Activity:
In your reply, repeat every entry exactly and skip over each picture.

Material for this exercise:
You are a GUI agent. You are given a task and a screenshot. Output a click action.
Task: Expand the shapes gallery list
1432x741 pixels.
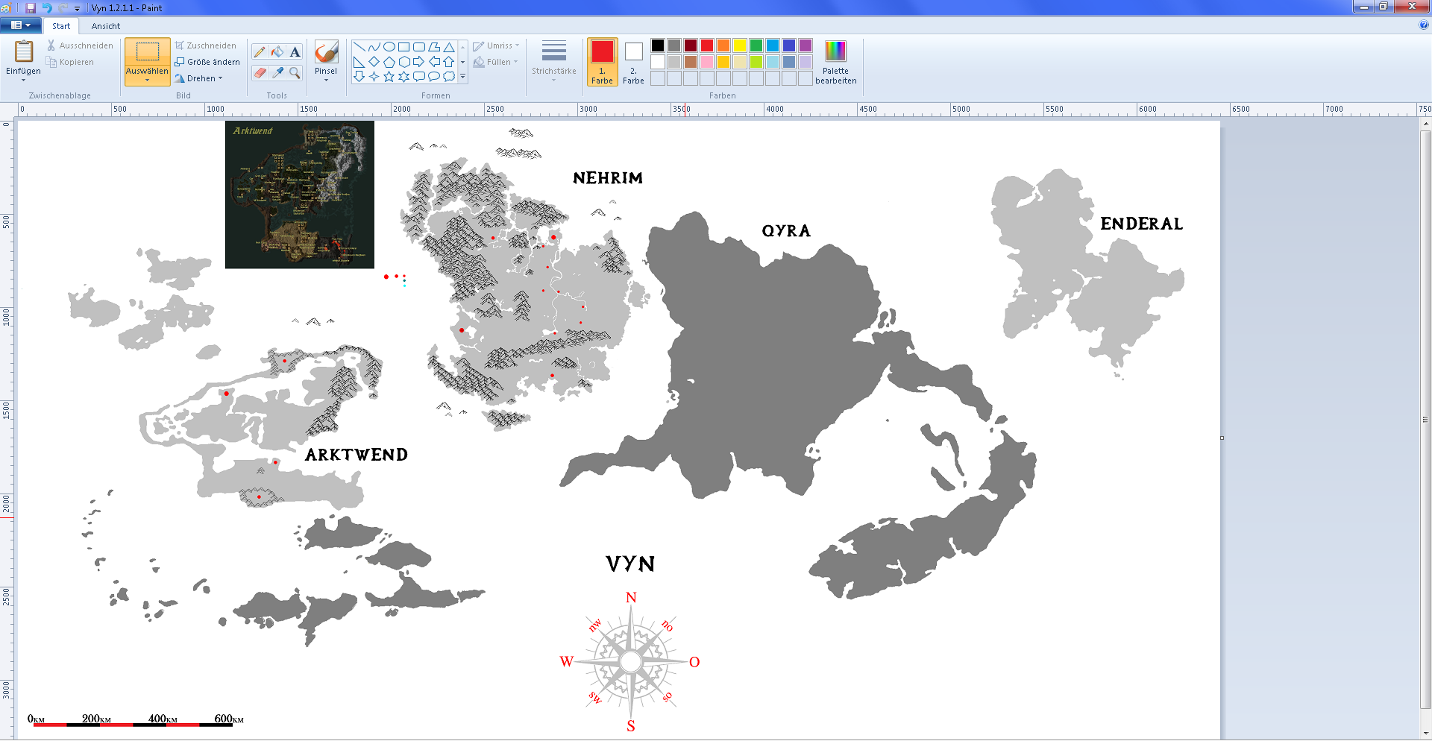463,77
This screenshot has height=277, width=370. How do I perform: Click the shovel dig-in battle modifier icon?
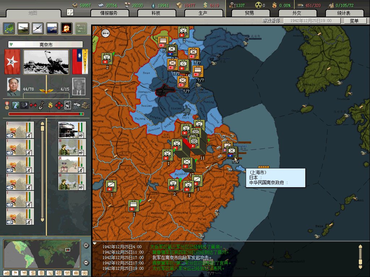click(x=42, y=105)
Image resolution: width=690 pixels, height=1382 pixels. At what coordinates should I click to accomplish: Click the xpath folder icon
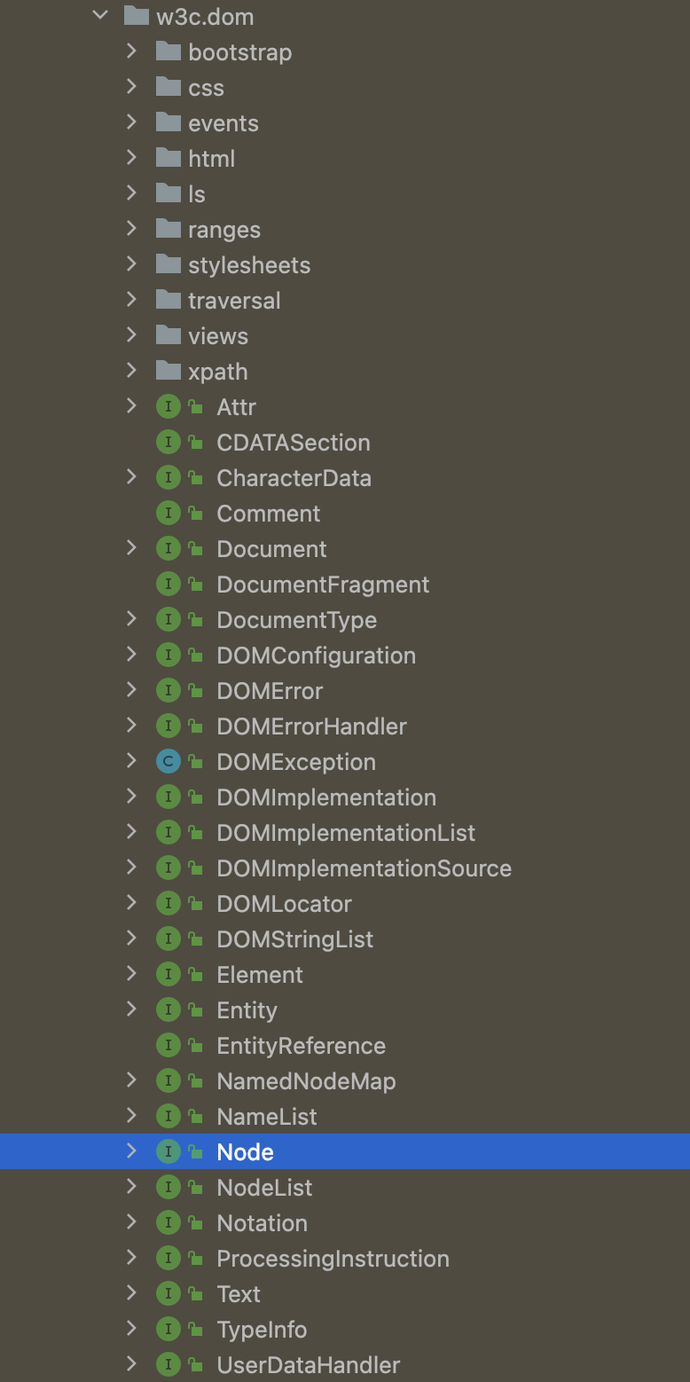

Exercise solution:
You are a GUI agent. You are given a task and a screenshot. Output a click action.
Task: Expand the shapes gallery list
1432x741 pixels.
463,77
This screenshot has height=277, width=370. How do I perform: Click the shovel dig-in battle modifier icon?
click(x=42, y=105)
Image resolution: width=690 pixels, height=1382 pixels. At what coordinates should I click to accomplish: Click the xpath folder icon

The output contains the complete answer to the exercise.